• SUPPLIED MATERIAL:
┌──

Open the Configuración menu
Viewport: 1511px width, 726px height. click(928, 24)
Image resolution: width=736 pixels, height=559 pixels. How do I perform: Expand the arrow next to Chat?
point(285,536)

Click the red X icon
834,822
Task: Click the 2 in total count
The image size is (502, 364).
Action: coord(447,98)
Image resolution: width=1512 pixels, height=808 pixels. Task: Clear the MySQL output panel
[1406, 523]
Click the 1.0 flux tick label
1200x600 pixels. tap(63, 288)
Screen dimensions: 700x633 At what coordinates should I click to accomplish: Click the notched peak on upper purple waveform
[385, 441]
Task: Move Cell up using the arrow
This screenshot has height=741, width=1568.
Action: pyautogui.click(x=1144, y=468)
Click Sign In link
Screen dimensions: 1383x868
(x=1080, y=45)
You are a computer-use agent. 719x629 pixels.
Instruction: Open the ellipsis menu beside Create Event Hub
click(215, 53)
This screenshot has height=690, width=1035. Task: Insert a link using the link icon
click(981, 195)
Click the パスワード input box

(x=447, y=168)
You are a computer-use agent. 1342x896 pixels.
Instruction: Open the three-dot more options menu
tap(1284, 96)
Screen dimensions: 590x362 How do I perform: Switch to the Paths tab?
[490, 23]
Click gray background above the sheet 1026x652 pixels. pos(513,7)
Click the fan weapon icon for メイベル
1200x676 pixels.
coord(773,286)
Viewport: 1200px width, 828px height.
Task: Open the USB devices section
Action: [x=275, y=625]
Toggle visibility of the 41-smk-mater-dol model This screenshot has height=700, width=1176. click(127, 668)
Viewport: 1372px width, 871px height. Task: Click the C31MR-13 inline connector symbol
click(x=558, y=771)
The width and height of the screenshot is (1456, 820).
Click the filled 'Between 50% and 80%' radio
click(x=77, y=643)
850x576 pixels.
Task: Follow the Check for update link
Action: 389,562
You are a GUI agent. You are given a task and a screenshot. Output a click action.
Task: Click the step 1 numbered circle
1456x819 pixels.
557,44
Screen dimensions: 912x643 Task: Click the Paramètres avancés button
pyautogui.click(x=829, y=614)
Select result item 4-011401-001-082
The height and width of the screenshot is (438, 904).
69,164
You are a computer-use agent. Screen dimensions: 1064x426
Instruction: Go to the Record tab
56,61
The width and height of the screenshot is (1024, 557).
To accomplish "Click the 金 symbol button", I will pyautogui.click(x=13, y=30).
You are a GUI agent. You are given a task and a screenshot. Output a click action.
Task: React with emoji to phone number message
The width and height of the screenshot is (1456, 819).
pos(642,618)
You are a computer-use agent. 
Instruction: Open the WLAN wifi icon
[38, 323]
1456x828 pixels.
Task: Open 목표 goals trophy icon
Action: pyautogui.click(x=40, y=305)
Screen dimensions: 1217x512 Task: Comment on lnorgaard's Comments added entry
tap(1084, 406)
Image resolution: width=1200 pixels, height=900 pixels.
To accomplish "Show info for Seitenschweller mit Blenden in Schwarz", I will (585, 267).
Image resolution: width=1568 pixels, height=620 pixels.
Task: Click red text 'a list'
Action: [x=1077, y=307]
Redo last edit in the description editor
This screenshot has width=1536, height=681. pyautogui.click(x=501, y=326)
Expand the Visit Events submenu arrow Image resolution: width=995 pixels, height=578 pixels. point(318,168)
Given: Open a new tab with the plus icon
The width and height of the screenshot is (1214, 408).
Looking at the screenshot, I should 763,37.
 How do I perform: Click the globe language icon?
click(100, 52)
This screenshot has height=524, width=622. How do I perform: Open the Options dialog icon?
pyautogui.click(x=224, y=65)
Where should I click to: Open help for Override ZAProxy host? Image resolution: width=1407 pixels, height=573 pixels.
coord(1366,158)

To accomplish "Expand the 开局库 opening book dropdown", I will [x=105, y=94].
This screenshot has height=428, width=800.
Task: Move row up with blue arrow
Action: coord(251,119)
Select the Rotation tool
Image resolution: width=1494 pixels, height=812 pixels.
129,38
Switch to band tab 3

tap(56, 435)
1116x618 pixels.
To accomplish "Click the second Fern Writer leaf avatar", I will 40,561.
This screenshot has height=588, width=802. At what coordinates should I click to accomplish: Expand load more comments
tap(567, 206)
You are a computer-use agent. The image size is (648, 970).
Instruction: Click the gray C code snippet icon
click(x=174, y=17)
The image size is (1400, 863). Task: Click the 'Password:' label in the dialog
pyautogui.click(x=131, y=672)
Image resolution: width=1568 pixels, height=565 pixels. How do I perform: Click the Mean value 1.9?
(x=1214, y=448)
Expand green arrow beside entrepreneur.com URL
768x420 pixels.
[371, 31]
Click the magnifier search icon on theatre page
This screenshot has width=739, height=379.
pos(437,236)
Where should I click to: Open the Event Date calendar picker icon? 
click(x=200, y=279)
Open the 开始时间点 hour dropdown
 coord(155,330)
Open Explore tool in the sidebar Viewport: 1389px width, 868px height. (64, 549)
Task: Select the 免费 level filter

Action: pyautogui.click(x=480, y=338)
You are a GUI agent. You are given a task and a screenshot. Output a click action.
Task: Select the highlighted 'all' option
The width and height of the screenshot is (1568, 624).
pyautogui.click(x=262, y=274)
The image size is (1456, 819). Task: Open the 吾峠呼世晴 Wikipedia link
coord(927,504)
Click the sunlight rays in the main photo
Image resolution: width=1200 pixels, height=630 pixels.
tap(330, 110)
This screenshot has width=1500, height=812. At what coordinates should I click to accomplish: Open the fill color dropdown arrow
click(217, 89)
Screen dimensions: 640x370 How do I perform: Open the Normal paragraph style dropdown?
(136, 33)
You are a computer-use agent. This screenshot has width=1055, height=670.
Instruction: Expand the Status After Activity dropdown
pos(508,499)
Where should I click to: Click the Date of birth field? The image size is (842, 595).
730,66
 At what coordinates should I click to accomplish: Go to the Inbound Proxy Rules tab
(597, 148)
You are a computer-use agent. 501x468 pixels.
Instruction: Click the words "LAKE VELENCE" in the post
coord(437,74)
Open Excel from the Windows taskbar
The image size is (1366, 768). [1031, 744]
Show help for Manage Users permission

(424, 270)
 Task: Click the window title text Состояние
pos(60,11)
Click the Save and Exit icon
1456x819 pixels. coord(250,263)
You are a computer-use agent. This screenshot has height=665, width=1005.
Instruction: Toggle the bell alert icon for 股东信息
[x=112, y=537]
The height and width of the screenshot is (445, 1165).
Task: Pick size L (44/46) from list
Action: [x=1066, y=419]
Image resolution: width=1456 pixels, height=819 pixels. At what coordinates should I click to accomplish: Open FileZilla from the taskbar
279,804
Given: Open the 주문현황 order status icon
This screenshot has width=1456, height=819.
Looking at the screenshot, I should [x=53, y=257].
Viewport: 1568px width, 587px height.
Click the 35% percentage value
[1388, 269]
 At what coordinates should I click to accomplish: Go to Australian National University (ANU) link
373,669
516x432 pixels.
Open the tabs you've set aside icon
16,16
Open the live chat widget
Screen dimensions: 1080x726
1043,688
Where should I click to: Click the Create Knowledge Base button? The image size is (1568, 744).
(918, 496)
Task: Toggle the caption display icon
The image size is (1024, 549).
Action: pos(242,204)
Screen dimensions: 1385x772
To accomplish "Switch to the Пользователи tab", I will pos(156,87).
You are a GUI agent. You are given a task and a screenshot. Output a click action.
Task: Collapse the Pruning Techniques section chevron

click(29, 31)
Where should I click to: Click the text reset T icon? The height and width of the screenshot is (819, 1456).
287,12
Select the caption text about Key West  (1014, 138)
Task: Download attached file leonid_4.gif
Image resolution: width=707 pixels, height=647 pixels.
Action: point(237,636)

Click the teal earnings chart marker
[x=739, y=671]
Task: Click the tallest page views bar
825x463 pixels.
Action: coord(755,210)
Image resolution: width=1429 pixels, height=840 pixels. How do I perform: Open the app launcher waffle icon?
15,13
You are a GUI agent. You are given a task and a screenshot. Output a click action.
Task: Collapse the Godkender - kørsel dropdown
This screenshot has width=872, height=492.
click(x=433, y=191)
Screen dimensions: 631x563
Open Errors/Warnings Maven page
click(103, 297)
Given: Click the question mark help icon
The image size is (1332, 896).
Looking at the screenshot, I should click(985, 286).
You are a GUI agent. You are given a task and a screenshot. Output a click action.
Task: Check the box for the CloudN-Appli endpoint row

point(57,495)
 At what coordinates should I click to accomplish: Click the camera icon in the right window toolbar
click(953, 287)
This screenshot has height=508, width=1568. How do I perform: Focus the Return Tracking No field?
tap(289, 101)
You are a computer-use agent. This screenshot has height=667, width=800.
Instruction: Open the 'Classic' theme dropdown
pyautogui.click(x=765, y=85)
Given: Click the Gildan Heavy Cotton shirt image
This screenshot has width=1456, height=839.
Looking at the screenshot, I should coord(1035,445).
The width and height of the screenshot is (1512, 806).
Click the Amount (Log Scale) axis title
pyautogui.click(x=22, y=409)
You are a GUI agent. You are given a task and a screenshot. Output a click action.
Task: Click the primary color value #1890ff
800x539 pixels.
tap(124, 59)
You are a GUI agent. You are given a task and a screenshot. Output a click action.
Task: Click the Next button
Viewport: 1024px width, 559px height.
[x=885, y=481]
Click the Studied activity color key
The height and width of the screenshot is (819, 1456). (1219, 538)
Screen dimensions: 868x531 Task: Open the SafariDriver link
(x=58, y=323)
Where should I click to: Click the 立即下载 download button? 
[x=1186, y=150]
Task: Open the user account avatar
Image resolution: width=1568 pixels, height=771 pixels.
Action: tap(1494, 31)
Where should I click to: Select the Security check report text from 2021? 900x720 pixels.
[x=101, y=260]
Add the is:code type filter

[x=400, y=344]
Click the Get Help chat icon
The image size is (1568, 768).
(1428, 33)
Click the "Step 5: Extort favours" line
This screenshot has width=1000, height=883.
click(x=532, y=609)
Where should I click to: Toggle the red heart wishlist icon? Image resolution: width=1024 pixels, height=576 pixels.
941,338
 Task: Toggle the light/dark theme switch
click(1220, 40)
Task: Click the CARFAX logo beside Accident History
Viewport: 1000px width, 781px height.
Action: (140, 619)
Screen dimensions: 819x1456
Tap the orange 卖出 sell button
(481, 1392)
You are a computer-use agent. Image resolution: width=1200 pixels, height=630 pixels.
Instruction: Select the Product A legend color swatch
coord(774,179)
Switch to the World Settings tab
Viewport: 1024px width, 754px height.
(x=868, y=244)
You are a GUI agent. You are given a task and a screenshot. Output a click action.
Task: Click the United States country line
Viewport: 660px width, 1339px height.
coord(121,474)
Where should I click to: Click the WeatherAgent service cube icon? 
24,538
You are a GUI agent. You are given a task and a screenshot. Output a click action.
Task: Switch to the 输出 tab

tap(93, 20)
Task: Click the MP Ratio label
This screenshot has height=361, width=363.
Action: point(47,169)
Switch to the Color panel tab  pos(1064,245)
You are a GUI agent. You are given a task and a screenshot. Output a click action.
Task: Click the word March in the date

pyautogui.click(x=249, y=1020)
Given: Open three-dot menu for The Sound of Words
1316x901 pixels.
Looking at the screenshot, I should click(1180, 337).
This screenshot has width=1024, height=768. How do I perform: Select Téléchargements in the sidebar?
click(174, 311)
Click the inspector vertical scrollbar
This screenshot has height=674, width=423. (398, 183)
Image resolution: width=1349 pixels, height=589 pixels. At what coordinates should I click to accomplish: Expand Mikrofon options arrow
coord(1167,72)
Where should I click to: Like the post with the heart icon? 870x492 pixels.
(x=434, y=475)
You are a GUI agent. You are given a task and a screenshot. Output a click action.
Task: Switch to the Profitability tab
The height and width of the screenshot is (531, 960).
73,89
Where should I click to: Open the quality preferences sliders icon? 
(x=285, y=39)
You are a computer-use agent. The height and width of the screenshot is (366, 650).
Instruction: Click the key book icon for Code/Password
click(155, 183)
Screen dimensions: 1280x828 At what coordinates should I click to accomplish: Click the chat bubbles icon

└──

• YOUR OBJECTIVE:
Output the records above without changes, starting at the line that contains "The image size is (1400, 863)." and ending at the line that contains "(x=1214, y=448)", both included.

• EXPECTED ANSWER:
The image size is (1400, 863). Task: Click the 'Password:' label in the dialog
pyautogui.click(x=131, y=672)
Image resolution: width=1568 pixels, height=565 pixels. How do I perform: Click the Mean value 1.9?
(x=1214, y=448)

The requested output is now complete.